→ Task details
The output should be limited to the line holding "上海花千坊419 (963, 2144)" and the lines after it through the end of the entries, each restated exactly.

→ Material shown
━━━━━━━━━━

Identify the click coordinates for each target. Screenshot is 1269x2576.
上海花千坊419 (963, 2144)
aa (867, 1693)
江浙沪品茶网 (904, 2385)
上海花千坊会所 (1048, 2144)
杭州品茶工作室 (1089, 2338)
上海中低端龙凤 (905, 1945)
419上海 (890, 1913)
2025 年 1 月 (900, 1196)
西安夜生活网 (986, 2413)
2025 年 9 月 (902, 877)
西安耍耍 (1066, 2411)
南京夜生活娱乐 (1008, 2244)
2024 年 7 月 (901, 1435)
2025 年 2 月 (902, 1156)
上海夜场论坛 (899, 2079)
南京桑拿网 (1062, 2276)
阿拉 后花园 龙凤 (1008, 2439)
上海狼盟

━━━━━━━━━━

→ Written response
上海花千坊419 (963, 2144)
aa (867, 1693)
江浙沪品茶网 (904, 2385)
上海花千坊会所 (1048, 2144)
杭州品茶工作室 (1089, 2338)
上海中低端龙凤 (905, 1945)
419上海 (890, 1913)
2025 年 1 月 (900, 1196)
西安夜生活网 (986, 2413)
2025 年 9 月 (902, 877)
西安耍耍 (1066, 2411)
南京夜生活娱乐 (1008, 2244)
2024 年 7 月 (901, 1435)
2025 年 2 月 (902, 1156)
上海夜场论坛 (899, 2079)
南京桑拿网 (1062, 2276)
阿拉 后花园 龙凤 (1008, 2439)
上海狼盟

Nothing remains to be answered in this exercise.